All that said, are you:

Short on time?
Learning on your employer’s administratively locked system?
Wanting to skip the hassle of fighting with the command line, package managers, and virtual environments?
Ready to run the code right now on your Windows, macOS, or Linux system?

Then join PyImageSearch University today!

Gain access to Jupyter Notebooks for this tutorial and other PyImageSearch guides that are pre-configured to run on Google Colab’s ecosystem right in your web browser! No installation required.

And best of all, these Jupyter Notebooks will run on Windows, macOS, and Linux!

👨‍🏫 Important Functional Transformations

JAX provides some amazing functional transformation APIs to help you write more efficient and performant code.

Let’s dive into each of these functional transformation APIs in more detail:

grad: allows you to compute gradients of any function with respect to its inputs, which is an essential step in many machine learning algorithms.
jit: helps JAX optimize and compile your Python code, significantly boosting performance.
vmap: allows you to vectorize your code, meaning that you can apply a function to multiple inputs simultaneously without having to write a loop.
pmap: allows you to parallelize your code across multiple devices, making it run much faster.

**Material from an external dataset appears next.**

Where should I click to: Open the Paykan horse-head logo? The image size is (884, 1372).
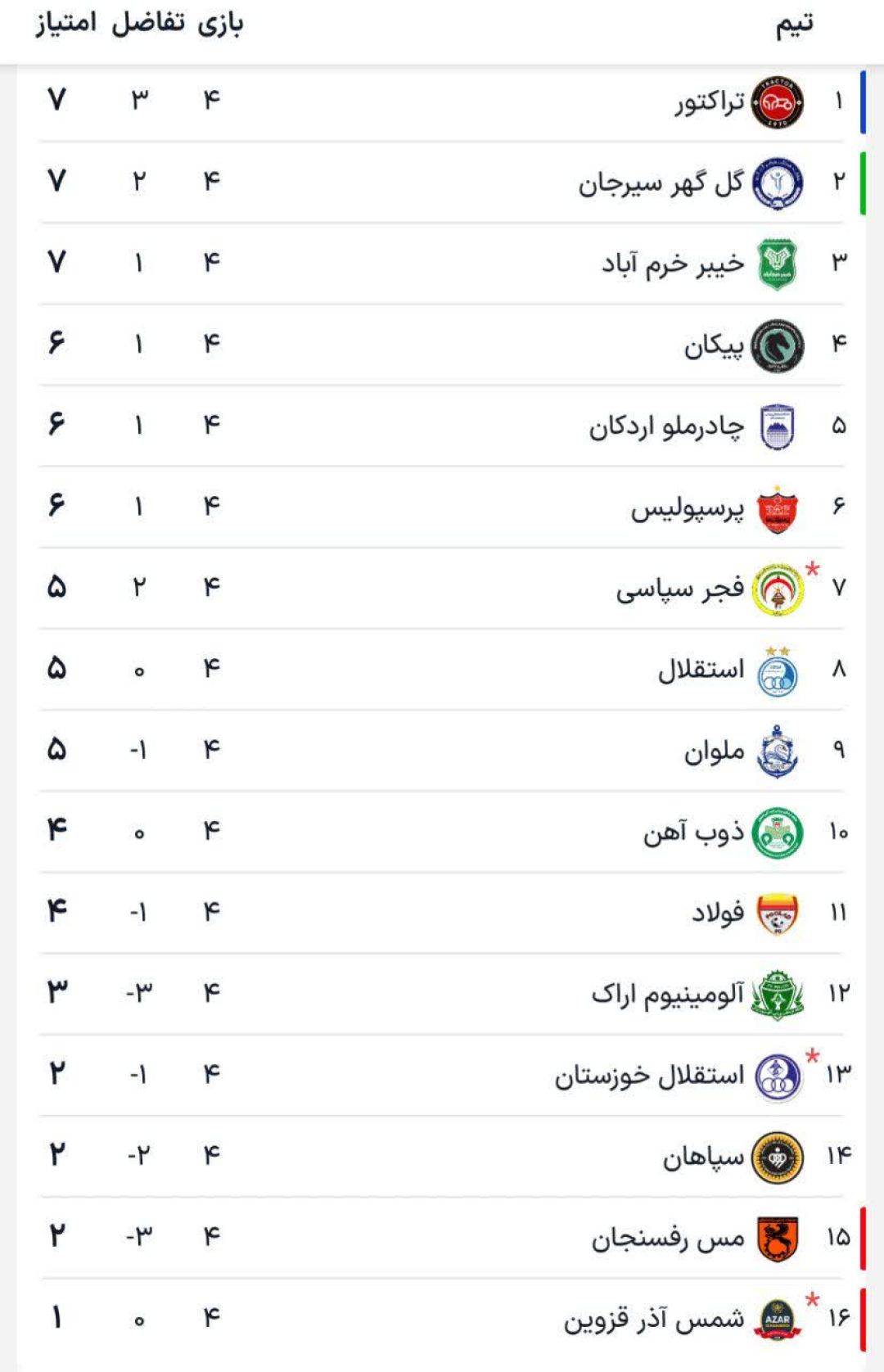click(777, 345)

With these APIs, we can write code that is more readable, faster, and more efficient, and they can be used in a wide variety of machine learning and scientific computing applications.

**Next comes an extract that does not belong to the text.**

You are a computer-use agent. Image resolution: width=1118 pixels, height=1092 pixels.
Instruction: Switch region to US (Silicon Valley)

But what do we mean by functional transformations?

A functional transformation takes a function and transforms it into another.

Pure Functions

Before continuing, we want to take a break and discuss a topic important to understand when using JAX, built around the idea of pure functions. This programming concept is slightly different from what you might be used to, but it’s important to know the basics.

Even though we don’t go too deep into functional programming, we will be sure to explain the basics and what you should and shouldn’t do when using JAX. So keep reading, we will guide you through it!

JAX transformation and compilation are designed to work only on Python functions that are functionally pure: all the input data is passed through the function parameters, all the results are output through the function results. A pure function will always return the same result if invoked with the same inputs.
—The Sharp Bits 🔪 — JAX documentation

If a function ticks the following conditions, it is said to be pure:

All the inputs get in from the parameters.
All the outputs are returned from the function.
Upon sending the same inputs, the results should always be the same.

This means that pure functions do not like stateful elements. What is a state, and what is with these stateful and stateless elements?

In Python, a stateful element refers to an object or data structure with an internal state that can change over time. This means that the object’s behavior or output can be affected by the values it has previously stored or processed.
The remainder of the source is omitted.